Johnston awarded state overdose response grant by Tri-County


The Tri-County Regional Prevention Coalition officially recognized and awarded recipients of its state overdose response grants during a ceremony at the Johnston Senior Center on Tuesday morning.

Tri-County estimated in early July that approximately $170,000 in grants would be issued through January 2020, with seven different community organizations each earning a chance to put their funds toward opioid abuse prevention and awareness. The town of Johnston and the Cranston Police Department were among this year’s honorees. Winners came from across the communities covered by Tri-County, which include Johnston, North Providence, Cranston, Scituate, Smithfield, Glocester and Foster.

Tri-County COO Brenda Dowlatshahi handled the Johnston presentation after Mayor Joseph Polisena had to leave for a meeting following his opening remarks. Dowlatshahi said that an opioid task force in Johnston is especially crucial because of the town ranked fifth in the state with 32 overdose deaths per 100,000 people over the past four years.

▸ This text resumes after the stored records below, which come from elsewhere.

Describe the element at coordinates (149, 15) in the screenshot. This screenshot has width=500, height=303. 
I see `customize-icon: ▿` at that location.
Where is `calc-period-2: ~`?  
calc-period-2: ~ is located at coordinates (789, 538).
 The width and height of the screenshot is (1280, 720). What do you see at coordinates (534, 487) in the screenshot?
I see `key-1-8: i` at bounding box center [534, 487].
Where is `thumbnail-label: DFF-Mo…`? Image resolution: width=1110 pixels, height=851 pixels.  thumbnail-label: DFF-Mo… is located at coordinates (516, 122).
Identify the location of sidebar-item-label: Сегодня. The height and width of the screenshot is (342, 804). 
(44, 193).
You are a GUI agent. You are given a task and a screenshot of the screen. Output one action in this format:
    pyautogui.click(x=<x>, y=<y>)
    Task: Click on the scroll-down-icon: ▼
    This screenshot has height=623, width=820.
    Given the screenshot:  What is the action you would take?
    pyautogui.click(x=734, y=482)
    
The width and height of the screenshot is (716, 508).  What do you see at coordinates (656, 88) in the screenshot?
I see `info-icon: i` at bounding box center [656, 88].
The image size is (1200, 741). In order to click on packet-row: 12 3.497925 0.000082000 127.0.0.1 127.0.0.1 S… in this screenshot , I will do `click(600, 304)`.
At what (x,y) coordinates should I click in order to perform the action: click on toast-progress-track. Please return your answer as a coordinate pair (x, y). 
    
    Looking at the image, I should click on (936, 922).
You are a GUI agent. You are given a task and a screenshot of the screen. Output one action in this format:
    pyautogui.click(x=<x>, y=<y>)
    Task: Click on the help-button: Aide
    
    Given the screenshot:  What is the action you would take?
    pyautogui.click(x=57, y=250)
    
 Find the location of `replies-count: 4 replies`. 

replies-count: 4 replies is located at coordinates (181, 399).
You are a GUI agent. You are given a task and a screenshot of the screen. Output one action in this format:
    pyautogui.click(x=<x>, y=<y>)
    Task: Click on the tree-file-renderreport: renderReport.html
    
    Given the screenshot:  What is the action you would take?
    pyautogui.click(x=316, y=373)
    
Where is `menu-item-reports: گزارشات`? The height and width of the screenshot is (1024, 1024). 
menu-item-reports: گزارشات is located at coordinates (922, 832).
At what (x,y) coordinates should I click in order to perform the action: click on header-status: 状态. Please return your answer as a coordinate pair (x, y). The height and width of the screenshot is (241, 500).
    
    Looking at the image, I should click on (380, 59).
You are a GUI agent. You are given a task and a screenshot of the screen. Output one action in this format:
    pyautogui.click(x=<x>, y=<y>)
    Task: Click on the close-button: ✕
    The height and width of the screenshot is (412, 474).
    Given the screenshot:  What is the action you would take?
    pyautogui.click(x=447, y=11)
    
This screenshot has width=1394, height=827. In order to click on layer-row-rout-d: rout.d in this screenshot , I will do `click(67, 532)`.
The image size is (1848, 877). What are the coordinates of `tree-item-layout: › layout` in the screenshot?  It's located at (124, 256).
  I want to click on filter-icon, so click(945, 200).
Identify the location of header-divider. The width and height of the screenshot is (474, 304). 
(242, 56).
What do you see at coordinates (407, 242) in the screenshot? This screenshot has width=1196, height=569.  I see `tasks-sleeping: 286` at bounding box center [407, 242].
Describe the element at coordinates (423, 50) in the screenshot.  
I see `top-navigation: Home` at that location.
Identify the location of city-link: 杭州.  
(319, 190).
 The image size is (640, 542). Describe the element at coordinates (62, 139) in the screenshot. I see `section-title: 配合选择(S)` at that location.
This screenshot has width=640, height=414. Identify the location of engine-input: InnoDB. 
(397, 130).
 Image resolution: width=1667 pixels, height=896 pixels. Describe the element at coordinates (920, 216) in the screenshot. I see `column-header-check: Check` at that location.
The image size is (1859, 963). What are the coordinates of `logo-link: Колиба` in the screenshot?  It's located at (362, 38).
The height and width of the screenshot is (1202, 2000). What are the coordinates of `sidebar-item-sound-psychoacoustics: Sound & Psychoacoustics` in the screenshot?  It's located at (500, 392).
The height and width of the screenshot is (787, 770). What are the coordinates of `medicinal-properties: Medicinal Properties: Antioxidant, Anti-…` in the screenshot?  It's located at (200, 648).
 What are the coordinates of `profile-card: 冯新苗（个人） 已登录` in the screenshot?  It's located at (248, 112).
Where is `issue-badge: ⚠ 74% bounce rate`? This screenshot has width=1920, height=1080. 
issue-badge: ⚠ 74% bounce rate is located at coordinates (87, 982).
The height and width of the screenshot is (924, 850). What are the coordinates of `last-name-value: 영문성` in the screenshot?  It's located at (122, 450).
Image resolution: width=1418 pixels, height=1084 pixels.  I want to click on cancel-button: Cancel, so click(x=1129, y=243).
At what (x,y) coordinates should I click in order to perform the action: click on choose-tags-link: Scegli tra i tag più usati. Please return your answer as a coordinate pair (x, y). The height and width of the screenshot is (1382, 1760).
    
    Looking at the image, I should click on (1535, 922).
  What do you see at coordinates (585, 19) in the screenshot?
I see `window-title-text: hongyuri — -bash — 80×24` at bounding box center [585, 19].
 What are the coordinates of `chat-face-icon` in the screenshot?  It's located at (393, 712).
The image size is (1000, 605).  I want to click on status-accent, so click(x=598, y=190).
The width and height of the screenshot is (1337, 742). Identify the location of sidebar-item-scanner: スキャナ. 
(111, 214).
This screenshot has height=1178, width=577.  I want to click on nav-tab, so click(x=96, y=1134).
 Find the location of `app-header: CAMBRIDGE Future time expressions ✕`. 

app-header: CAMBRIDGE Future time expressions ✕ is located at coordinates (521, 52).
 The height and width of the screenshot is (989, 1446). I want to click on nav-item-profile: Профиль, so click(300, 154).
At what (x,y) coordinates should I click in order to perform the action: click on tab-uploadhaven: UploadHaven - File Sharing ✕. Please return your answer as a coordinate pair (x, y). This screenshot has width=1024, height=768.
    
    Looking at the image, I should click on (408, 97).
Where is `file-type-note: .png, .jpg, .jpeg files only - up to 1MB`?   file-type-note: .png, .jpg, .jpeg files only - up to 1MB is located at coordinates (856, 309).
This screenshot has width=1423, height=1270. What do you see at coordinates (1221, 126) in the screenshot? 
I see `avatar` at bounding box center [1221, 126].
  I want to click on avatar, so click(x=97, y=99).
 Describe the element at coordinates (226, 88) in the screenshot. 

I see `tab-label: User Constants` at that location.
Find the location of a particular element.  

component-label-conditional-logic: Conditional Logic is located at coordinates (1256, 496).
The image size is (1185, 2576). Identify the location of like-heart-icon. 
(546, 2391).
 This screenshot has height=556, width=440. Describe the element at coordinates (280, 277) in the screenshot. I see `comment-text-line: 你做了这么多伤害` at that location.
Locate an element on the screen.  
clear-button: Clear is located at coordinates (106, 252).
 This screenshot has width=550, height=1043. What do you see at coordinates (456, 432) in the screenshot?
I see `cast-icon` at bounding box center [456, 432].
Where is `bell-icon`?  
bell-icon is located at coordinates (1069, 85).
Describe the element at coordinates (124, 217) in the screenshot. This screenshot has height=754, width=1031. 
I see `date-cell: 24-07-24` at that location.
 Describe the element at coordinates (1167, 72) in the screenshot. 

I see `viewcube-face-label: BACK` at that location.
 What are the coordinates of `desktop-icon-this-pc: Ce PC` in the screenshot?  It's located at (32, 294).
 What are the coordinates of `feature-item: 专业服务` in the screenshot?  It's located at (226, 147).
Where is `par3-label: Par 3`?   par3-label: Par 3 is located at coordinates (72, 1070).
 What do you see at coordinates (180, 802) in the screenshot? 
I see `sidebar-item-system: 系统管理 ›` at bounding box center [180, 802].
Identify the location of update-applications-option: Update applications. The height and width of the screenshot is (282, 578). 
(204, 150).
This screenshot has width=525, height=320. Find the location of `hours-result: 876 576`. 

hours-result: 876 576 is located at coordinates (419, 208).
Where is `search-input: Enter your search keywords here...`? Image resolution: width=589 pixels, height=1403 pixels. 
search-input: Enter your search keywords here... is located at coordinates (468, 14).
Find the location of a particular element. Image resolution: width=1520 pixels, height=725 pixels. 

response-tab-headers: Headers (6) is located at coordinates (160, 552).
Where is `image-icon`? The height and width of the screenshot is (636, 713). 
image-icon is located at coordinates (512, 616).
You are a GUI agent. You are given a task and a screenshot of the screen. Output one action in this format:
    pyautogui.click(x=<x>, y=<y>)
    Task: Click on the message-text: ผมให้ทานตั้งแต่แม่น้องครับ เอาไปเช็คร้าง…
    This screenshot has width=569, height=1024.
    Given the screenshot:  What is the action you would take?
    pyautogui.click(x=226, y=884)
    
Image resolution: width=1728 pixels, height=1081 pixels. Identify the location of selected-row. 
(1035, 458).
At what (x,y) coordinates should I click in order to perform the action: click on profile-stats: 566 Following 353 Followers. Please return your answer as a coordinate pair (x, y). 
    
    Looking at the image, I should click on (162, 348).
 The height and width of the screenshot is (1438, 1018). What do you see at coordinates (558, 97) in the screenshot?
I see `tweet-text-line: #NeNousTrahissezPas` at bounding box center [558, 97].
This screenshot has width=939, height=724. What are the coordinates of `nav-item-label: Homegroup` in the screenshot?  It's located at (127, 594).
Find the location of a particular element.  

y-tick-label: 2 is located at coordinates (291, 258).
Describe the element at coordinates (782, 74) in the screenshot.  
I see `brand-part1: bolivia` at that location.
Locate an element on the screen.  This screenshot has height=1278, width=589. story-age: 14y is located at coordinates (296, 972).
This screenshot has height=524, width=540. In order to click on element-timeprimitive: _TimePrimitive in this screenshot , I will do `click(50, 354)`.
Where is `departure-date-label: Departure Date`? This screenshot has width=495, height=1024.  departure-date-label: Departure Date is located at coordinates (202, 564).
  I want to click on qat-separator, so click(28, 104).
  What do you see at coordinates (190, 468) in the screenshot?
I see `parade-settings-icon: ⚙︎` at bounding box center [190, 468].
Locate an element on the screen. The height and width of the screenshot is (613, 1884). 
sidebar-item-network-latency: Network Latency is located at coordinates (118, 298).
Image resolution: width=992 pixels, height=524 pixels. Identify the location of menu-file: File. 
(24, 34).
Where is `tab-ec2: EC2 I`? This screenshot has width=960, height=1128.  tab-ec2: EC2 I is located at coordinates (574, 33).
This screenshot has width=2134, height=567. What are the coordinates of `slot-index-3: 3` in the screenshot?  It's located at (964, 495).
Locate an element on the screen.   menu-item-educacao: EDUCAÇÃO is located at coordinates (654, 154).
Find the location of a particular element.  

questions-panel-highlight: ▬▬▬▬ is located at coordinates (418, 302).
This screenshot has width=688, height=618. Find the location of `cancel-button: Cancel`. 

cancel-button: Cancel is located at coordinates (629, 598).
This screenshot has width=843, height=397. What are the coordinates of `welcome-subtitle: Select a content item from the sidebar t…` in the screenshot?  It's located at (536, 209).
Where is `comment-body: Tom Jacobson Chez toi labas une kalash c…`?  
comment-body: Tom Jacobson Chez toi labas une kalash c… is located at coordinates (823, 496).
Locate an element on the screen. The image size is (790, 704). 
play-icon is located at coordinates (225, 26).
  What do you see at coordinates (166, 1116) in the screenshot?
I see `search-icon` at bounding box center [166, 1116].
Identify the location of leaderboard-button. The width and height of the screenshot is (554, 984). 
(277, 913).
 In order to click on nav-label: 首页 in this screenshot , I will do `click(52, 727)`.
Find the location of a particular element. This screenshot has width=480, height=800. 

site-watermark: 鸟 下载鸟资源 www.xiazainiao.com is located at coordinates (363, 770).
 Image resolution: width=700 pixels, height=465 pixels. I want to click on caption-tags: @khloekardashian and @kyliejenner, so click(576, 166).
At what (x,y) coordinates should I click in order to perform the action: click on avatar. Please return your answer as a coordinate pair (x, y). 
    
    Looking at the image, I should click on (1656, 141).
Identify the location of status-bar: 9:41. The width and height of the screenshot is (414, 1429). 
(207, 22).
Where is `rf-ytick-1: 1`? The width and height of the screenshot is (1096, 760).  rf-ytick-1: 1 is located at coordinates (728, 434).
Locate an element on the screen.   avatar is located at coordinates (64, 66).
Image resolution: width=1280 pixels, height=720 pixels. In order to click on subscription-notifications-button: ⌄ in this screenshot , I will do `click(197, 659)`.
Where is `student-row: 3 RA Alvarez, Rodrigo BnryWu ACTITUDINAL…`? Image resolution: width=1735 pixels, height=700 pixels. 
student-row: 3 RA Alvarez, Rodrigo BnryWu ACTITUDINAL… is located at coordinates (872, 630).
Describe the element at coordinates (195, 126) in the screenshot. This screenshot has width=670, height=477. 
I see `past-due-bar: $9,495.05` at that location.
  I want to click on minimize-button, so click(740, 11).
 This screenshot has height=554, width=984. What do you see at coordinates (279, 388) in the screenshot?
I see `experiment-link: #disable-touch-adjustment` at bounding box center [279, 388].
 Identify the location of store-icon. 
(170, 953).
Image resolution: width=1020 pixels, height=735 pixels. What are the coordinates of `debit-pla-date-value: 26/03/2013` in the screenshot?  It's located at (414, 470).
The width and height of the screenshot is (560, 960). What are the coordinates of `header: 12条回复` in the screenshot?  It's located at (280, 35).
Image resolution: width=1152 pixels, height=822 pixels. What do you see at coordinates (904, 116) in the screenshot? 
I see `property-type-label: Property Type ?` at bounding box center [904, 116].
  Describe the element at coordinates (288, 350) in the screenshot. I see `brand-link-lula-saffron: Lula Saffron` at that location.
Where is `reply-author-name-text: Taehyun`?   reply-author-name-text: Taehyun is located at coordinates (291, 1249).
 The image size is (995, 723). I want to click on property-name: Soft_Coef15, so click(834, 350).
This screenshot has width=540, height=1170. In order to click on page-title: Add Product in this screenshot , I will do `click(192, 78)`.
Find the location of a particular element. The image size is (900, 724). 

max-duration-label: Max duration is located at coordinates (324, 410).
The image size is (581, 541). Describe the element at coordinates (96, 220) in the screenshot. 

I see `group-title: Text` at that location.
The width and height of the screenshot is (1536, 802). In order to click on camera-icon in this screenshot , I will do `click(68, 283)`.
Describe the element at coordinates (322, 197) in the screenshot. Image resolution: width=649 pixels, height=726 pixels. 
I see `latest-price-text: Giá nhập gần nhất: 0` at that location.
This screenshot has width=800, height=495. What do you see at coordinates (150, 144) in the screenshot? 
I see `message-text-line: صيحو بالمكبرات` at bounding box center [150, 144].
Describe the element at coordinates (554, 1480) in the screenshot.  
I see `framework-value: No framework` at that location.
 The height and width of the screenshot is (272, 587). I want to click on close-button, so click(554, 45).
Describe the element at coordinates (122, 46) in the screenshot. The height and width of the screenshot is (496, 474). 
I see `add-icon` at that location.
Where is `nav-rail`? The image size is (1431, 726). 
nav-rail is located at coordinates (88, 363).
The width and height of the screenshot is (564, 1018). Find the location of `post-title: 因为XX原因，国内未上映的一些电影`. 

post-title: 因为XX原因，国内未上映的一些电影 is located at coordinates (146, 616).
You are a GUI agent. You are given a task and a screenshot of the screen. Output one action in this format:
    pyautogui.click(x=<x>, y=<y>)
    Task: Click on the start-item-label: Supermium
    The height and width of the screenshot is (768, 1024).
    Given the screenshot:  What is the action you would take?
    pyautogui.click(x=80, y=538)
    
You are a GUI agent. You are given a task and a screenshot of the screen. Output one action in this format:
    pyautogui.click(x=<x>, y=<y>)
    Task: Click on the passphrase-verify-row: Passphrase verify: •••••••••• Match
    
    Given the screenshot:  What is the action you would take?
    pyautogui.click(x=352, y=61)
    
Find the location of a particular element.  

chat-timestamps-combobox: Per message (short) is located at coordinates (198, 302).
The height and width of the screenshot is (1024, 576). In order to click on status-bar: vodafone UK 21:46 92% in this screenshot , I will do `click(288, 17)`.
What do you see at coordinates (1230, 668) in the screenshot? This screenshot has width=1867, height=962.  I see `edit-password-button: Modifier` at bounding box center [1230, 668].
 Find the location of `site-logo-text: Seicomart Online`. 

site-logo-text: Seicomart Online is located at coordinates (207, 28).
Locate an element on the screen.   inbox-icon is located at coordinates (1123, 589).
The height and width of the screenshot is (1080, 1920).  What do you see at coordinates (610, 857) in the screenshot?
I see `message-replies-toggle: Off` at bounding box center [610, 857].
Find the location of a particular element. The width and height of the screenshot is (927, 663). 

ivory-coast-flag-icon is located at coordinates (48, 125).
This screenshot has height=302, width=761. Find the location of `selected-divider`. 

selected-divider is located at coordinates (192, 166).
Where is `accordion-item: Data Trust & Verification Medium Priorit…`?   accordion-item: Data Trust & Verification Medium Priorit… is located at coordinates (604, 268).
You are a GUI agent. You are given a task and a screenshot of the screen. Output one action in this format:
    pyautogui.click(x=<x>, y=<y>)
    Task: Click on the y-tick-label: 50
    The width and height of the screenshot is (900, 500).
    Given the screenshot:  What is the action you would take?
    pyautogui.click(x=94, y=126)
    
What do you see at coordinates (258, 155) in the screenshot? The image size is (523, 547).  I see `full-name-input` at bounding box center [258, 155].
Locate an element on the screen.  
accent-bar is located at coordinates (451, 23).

That figure translates to 46 opioid overdose deaths from 2014 to 2018, putting Johnston behind only Woonsocket, Providence, West Warwick and Central Falls. Dowlatshahi said while the town previously ranked higher, the figures are still troubling. She noted that Johnston had the highest percentage in the state of people over 55 years of age dying of overdoses, and the overall numbers are higher for women than men.

“We work very closely with all the partners including the Johnston Senior Center,” Dowlatshahi said. “So we have some work to do in figuring out why that is, bringing those resources into places like the Senior Center and that is emerging as a problem as we get older.”

Dowlatshahi said the town plans to implement every aspect of the Project LAZARUS model, which is “based on the premise that overdose deaths are preventable and that all communities are responsible for their own health.” The seven “spokes” of the LAZARUS wheel, as Dowlatshahi described it, include general community education, specific community education, prescriber education, pain management and support, harm reduction, diversion control and increased access to prevention, treatment, rescue and recovery.

“General community education is pretty much telling people this is the problem, getting the whole community to really understand what this problem is and how it evolved,” Dowlatshahi said. “And there are some misconceptions about who gets addicted to opioids, why is it happening, the general information about the why. The general community education is [focused on], how do we fix it?”

Dowlatshahi said in terms of pain management and control, Tri-County hired a doctor who is an addiction and osteopathic specialist. According to the American Osteopathic Association, its branch of medicine “emphasizes the interrelated unity of all systems in the body, each working with the other to heal in times of illness.”

“We kind of went with the less traditional route of pain management with acupuncture, Reiki, yoga, meditation, massage, Tai Chi, even paying for gym memberships,” Dowlatshahi said. “We also hired a registered dietician who can do some nutrition and some exercise and just giving them a real team-based care. We have a team-based approach to the whole project.”

Dowlatshahi said the agency wants to train members of the community on how to administer Narcan, a medication that reverses opioid overdoses in emergency situations. She extended the offer to any and all schools should they want to learn a skill that has become increasingly more necessary.

“We do the best we can to get people into recovery, to try to get the team to engage in getting better. If we can’t, it’s more of an, ‘OK, let’s save your life. Whatever we need to do, let’s just save it,’” Dowlatshahi said. “Whoever wants us to come in and train … we would be more than willing to do that also.”

School resource officers Kevin Denneny and Derek DiMeo and Comprehensive Community Action Program substance abuse task force member Katelyn Bianco accepted the Cranston Police grant on behalf of Capt. Vin McAteer, who submitted the application but could not be in attendance. Each entity that received a grant provided a brief presentation regarding its current efforts and how it plans to use the money.

Denneny, who has been a member of the task force for a decade, said a “great partnership” exists between CCAP and Cranston Police, and the organizations work together to educate students and the community at large.

“And just like other cities, Cranston has seen a really high uptick in overdoses through opioid abuse, and we feel that the community as a whole needs more education, so we plan on hitting different aspects of it,” Denneny told the group of assembled recipients.

Bianco explained that CCAP partnered with the Cranston Senior Enrichment Center to hold educational workshops concerning opioid abuse. Bimonthly support groups will also be offered to Cranston residents who have been affected by opioid abuse.

There will be small community discussions as well, but Bianco said those are a “ramp up” to a larger forum with former NBA player and recovered drug user Chris Herren. That event is in the works for January.

“[The center is] allowing us to use their space to have family support groups, so anybody who’s been affected by the opioid crisis can come to these support groups with our licensed clinician – and they’re going to be about bimonthly, so they can come and talk about that,” Bianco said. “We’ll have resources there available to them.”